Great proposal! I agree with everything! A few thoughts:

1) Terminology Challenge

For this to work, we need new terminology. Ecosystem-wide, “bridge” means (or consists of) “escrow.” When you “deposit” into a “bridge,” you are putting an asset into an escrow. After this proposal, we’d be saying that “depositing” into a “bridge” means sending an L1 to L2 message, and “withdrawing” means relaying an L2 to L1 message.
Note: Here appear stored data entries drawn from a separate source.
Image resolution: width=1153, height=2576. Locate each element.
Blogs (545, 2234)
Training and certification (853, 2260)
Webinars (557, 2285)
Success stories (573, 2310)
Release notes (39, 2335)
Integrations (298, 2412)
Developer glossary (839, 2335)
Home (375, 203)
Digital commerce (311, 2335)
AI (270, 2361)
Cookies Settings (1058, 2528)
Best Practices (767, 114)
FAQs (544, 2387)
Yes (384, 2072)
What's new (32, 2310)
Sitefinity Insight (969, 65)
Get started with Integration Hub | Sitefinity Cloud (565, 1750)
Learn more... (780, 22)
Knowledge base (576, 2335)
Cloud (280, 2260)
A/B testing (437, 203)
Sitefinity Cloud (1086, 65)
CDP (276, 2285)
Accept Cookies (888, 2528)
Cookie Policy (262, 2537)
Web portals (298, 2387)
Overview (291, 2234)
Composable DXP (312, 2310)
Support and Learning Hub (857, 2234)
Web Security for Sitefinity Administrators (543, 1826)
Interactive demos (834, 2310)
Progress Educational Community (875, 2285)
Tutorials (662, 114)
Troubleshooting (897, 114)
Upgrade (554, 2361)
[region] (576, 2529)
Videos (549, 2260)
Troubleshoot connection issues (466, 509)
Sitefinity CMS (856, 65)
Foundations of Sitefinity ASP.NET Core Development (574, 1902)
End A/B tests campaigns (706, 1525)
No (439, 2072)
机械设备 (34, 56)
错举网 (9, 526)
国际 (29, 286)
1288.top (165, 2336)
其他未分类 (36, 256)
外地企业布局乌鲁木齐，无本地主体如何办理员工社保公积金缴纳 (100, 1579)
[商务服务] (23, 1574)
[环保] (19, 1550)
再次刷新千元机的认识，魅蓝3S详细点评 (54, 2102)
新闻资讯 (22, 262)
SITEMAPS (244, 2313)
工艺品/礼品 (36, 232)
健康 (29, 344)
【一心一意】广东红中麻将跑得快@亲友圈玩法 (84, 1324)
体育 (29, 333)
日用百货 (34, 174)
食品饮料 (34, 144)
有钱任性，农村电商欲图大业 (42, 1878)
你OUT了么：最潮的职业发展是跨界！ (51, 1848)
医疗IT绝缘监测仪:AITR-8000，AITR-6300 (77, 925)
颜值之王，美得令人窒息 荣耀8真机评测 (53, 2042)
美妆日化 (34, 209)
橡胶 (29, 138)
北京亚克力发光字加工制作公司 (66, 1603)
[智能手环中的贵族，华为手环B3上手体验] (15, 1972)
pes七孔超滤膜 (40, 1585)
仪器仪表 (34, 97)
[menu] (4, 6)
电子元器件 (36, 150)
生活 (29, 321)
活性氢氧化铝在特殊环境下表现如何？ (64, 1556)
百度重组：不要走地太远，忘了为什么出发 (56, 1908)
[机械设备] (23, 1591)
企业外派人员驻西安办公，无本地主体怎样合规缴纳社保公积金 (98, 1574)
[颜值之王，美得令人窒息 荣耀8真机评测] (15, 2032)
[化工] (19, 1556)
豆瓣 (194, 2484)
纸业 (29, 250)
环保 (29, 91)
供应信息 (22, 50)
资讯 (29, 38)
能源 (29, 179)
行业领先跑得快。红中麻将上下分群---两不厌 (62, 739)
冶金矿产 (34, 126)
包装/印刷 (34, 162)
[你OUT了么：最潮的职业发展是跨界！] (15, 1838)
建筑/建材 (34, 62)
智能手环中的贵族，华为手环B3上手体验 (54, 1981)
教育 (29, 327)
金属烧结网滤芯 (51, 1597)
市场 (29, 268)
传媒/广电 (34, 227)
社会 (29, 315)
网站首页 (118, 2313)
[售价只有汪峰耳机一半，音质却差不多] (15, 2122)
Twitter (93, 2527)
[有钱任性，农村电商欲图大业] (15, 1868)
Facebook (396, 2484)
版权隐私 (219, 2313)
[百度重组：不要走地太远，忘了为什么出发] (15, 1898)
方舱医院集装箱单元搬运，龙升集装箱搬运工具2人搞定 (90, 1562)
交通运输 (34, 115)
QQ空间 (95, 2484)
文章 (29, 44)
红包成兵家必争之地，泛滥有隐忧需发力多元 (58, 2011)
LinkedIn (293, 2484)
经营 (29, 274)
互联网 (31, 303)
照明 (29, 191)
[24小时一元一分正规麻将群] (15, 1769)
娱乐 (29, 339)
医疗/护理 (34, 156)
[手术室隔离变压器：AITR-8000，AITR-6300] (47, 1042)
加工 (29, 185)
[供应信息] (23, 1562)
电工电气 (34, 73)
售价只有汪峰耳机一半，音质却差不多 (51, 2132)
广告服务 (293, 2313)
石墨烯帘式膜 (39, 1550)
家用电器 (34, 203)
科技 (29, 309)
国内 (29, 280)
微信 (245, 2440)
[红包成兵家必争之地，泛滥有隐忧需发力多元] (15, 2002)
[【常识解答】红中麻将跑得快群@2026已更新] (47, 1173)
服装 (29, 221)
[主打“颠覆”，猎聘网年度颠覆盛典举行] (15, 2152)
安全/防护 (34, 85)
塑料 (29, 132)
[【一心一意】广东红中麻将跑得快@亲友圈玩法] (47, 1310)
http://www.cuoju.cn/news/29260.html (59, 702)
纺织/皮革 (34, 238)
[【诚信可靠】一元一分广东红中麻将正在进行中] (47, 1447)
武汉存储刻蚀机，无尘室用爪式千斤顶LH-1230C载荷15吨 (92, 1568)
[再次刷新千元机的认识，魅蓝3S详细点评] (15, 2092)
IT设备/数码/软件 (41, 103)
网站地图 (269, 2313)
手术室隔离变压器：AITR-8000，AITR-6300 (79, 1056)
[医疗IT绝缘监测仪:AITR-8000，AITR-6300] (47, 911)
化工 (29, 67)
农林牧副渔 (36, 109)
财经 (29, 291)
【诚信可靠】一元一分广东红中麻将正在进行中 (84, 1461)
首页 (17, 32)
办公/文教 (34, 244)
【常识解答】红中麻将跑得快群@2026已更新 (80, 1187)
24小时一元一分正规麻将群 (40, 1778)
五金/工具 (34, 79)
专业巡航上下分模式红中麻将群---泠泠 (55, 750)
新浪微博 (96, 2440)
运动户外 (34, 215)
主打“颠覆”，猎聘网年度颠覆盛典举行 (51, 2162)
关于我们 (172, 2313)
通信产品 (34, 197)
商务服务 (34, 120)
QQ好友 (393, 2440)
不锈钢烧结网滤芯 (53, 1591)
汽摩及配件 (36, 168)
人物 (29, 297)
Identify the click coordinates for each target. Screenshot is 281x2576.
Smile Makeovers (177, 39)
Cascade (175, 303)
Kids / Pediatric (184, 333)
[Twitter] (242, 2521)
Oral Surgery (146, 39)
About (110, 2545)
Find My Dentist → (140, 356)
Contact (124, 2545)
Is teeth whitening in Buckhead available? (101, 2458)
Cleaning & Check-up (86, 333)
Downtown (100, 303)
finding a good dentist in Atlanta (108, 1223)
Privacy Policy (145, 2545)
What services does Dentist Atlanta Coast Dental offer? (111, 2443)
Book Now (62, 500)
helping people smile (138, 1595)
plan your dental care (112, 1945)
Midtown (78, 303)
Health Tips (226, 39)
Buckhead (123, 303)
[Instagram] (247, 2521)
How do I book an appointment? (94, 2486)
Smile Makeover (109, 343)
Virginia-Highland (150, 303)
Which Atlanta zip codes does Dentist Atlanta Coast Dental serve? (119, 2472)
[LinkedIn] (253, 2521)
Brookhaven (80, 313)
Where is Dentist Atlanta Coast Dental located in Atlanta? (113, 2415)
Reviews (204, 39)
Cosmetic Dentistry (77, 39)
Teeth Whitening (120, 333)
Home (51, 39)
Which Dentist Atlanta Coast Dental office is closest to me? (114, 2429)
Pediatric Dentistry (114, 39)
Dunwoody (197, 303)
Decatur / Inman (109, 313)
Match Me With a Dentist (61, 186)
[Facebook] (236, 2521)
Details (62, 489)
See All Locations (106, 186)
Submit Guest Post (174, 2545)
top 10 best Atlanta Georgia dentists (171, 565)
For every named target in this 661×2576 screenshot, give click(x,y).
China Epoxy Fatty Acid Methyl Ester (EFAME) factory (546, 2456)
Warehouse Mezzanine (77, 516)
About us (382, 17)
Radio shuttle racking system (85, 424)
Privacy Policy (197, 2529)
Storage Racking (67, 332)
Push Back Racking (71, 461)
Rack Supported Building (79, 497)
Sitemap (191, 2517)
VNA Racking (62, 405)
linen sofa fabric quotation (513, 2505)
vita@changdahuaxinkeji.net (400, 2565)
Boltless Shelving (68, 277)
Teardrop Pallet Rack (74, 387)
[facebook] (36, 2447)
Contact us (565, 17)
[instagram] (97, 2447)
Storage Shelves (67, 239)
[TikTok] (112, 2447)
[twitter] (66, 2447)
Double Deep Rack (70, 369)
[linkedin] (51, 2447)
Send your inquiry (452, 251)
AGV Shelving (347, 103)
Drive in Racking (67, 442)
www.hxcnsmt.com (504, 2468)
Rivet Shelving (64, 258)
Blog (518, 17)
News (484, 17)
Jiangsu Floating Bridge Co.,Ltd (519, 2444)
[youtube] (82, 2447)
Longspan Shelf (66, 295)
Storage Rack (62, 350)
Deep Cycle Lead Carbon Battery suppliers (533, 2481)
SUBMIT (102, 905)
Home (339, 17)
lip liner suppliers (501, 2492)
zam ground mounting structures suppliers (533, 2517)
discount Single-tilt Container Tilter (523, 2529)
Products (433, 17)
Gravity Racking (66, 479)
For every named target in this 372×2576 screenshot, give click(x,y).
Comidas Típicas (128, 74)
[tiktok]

I believe it’s too late to make this change; these meanings are too entrenched. One example: the EF’s own “institutions” site:

image1306×1016 117 KB

Can we realistically expect to tell the EF “no, sorry, you can’t bridge assets, you can only ‘send messages’”?

Perhaps we need alternative terminology that doesn’t fight against established usage; maybe “messaging layer” vs “asset bridges” or something similar?

2) Forced Transaction Gas Limits

It seems obvious that a rollup’s score should be affected by whether its forced transactions require L2 gas/fee markets when the gas token is admin-controlled.

However, from a user standpoint, such protection is essentially meaningless because rollups can circumvent it by globally neutering forced inclusion, as major rollups have already done.

In the OP Stack, for example, forced txs are paid for with L1 gas and use a different fee market—great! However, by default, they’re allowed to use so little L2 gas that transaction costs in a forced inclusion-only chain would be sky-high without any direct admin manipulation.

Take Base: it just increased its gas limit to 150 Mgas/s, but its forced inclusion gas limit is only 1.667 Mgas/s. If Coinbase disabled their sequencer, Base would experience a 98.9% capacity loss. This would make withdrawals extremely expensive while costing Coinbase nothing (and could even happen accidentally).

Protecting users from fee market manipulation only works if the unmanipulated fee market serves users. Without a meaningful minimum forced inclusion capacity this is not possible.